These fantastically delicate sculptures, designed by Liz and Kyle von Hasseln, bring a whole new meaning to the notion of sugar work.

The pair hit upon the idea when attempting to bake a birthday cake for a friend without the use of that most essential of bakery tools: the oven. The pair decided to 3D print a cake instead, finding success with sugar. Reasoning that others would like their sweet creations, the pair started "micro-design firm" The Sugar Lab.

According to iGnant, the pair uses a mixture of water and alcohol to wet and harden a sugar substrate into the precise forms, a process similar, the pair says, to the way frosting hardens if left in the bowl.

"The process is fundamentally similar to other 3D printing applications," iGnant writes, adding that "they've just optimized the process for resolution and strength with sugar, rather than with a standard 3D printing material."

We're far from clear about the process and machinery used (if any), but will endeavor to find out more. Watch this space, or better yet, the image gallery, as some of the geometric forms they've created are quite beautiful.

July 22 update: In an email to Gizmag, Liz von Hasseln clarified that, yes, a 3D printing machine is used. "We've just optimized the process for resolution and strength with sugar, rather than with a standard 3D printing material," she writes. "We're being intentionally vague about the specific hardware and recipes we're using for the time being, while we navigate the patents and trademarks associated with the 3D printing industry.
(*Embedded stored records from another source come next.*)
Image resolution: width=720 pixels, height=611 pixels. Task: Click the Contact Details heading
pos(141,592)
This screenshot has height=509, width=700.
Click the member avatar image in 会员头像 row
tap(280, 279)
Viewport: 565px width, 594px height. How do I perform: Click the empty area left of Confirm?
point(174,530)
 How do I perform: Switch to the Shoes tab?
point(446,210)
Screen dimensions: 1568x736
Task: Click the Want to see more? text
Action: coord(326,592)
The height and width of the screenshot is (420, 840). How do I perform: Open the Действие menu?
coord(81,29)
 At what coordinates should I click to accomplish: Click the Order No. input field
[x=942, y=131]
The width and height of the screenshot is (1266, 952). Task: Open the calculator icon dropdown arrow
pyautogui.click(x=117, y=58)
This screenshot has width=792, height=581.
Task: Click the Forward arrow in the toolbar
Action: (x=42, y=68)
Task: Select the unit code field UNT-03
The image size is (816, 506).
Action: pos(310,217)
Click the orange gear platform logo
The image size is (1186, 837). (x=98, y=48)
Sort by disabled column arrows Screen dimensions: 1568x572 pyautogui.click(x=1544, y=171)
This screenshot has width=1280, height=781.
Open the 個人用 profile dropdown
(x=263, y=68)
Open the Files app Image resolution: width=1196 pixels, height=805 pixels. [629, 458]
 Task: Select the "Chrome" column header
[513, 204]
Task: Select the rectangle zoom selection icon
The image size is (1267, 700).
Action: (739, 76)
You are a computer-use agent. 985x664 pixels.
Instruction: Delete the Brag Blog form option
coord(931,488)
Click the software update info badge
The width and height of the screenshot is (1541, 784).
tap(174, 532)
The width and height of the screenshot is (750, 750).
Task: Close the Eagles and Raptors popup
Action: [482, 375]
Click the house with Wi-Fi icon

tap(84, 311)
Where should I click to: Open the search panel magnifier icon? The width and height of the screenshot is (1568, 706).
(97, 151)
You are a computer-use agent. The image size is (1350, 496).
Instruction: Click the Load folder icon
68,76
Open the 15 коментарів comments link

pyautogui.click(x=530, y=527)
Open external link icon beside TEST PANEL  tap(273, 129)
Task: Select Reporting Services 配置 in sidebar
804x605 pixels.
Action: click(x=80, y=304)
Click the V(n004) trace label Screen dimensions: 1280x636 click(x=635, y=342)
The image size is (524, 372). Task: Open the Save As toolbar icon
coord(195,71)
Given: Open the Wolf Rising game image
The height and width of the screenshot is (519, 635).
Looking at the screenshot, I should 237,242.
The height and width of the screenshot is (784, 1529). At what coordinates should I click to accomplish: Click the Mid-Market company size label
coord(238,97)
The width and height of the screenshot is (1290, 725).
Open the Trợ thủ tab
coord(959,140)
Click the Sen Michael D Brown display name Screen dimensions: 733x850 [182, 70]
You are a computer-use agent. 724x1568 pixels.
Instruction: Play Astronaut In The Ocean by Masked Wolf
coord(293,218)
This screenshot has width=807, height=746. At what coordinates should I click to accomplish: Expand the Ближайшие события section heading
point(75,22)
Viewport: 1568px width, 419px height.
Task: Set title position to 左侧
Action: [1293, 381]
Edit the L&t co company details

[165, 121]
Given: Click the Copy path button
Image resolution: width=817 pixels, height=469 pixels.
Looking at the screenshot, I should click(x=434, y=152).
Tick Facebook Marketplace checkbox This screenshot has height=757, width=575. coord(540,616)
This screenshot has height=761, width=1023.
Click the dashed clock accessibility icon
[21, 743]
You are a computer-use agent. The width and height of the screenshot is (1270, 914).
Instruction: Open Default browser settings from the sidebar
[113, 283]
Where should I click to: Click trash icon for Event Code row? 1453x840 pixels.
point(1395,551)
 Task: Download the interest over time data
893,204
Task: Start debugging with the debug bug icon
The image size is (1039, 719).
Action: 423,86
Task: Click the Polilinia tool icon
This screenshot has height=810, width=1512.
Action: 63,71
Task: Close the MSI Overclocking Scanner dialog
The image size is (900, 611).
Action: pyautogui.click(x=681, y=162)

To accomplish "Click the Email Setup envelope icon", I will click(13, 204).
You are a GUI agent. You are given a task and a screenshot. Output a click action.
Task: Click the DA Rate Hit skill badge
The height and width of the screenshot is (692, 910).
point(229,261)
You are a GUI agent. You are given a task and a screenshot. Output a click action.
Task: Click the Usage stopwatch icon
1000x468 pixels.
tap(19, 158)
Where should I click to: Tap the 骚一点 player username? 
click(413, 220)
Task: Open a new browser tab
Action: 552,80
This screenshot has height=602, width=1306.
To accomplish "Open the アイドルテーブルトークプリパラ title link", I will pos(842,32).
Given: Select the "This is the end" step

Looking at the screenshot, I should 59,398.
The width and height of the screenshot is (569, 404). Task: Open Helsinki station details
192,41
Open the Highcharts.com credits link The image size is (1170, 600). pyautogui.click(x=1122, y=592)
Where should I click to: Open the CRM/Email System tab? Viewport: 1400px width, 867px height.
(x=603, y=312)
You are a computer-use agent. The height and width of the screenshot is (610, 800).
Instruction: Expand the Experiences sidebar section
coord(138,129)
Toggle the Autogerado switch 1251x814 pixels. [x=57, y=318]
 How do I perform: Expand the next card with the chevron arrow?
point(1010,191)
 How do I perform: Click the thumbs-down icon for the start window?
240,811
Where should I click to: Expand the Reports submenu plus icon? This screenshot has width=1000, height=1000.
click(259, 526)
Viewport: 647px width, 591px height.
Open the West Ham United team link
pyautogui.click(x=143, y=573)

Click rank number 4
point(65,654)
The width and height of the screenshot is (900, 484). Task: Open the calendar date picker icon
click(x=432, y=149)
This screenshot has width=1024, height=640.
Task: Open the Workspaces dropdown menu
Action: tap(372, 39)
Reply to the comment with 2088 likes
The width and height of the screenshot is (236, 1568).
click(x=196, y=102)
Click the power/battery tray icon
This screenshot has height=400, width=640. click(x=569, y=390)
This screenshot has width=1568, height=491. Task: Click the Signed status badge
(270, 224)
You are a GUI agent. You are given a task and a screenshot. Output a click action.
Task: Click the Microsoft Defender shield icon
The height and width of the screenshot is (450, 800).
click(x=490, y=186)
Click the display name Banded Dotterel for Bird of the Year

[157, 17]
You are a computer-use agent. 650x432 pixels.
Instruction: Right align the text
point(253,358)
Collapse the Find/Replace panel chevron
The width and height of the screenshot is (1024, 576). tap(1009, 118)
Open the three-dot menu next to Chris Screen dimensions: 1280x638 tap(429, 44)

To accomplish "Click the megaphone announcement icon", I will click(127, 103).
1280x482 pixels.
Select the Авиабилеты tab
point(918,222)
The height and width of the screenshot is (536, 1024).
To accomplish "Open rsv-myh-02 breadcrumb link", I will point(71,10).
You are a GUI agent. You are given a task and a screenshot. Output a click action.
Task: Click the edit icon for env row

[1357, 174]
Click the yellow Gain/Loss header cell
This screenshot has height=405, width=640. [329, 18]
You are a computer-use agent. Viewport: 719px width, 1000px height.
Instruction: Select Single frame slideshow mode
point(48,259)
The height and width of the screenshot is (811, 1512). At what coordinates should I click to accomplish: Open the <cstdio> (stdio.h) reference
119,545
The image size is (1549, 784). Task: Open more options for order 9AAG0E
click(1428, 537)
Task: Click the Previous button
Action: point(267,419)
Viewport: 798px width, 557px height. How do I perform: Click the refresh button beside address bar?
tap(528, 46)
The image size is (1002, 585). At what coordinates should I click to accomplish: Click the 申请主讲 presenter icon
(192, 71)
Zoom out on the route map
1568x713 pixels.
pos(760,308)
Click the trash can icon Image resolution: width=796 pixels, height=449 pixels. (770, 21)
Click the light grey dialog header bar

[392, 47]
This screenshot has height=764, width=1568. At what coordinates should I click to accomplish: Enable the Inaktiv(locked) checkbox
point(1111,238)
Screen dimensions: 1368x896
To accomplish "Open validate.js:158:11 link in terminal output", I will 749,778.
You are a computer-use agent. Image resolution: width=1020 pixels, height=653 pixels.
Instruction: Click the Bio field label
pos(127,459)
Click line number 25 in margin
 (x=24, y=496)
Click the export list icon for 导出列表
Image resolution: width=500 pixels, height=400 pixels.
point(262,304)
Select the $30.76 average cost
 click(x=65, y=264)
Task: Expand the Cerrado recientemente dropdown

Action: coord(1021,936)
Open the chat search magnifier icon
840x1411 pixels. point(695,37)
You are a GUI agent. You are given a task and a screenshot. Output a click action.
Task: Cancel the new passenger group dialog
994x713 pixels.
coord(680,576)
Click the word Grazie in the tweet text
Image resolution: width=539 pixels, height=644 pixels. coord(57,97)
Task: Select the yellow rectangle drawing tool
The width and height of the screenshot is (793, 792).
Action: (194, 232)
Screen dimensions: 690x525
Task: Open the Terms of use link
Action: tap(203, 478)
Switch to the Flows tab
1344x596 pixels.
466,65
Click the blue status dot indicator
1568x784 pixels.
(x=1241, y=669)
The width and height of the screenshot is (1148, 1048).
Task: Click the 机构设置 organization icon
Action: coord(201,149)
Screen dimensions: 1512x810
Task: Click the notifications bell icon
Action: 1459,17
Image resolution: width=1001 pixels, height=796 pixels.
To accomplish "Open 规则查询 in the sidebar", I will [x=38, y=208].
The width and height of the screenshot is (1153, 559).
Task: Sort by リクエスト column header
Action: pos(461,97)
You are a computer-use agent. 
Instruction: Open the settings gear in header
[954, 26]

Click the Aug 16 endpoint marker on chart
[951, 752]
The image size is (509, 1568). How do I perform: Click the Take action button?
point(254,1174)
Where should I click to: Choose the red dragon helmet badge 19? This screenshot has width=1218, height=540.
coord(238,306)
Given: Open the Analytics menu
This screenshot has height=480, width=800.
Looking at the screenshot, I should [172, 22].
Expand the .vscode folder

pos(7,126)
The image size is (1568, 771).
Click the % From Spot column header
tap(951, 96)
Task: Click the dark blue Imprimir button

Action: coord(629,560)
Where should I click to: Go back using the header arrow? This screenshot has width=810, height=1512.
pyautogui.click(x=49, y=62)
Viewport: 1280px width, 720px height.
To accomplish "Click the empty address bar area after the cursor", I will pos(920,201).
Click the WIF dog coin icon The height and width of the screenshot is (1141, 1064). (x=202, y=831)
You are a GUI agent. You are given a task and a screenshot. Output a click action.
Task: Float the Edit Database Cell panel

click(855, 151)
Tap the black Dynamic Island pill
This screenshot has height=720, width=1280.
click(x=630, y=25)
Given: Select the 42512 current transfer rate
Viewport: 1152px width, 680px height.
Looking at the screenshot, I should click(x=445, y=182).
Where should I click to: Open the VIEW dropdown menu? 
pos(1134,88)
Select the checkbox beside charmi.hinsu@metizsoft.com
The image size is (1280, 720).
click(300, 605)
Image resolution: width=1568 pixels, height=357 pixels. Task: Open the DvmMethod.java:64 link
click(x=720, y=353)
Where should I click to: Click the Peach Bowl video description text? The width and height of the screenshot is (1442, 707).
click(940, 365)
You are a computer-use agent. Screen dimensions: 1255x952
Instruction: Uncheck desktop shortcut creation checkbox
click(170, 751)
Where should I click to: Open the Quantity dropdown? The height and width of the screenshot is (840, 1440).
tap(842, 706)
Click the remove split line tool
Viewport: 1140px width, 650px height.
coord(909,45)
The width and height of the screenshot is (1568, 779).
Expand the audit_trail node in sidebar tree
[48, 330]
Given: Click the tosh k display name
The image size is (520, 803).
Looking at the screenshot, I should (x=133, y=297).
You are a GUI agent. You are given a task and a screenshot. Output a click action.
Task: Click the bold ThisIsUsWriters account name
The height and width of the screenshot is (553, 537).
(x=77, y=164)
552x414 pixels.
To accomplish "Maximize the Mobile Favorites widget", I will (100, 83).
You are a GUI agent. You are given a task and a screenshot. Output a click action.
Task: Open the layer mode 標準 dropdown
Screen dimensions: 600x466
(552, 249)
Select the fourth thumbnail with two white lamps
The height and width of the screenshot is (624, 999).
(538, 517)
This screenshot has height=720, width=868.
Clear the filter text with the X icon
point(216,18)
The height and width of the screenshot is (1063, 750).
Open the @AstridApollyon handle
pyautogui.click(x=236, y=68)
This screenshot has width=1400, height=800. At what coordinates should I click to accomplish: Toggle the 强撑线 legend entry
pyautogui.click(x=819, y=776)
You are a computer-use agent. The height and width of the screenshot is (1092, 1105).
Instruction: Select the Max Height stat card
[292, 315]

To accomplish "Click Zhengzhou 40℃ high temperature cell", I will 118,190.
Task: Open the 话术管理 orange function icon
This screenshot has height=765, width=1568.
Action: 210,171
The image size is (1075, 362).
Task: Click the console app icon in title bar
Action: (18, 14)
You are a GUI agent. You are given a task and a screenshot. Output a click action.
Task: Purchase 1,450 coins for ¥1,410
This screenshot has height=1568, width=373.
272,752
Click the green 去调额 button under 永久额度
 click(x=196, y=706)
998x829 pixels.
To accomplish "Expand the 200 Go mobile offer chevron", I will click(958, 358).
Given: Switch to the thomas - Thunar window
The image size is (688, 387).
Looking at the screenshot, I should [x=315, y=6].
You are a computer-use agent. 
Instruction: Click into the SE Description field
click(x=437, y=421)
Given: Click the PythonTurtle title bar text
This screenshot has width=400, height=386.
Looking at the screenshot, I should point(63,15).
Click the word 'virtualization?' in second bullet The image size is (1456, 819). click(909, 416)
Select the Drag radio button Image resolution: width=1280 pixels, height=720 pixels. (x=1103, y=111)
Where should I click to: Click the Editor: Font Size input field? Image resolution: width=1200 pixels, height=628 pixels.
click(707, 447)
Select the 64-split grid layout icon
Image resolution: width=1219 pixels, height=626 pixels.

However, we hope this opacity will be short-term."

Sugar Lab hopes to put a sugar-printing 3D printer on the market within the next 12 months.

Sources: The Sugar Lab, iGnant

View gallery - 12 images
2 comments
Rustin Lee Haase
Although this looks frivolous, it could actually be useful. Normally, low cost 3D printers like reprap derivatives use PLA or ABS plastic. They are great materials to 3D print with but you cannot print over air. Printing with a 2nd extruder in sugar would be great for printing support material that can be dissolved away after the print job is gone. The sugar could even be recovered for reuse. The article mentions a mixture of sugar and alcohol but sugar and water would be more economical and possibly still practical. I wish the article had shown an image of the equipment that produced the beautiful sugar items. That would have been interesting to see.
Harold Gorebinsky
Diabetes as art.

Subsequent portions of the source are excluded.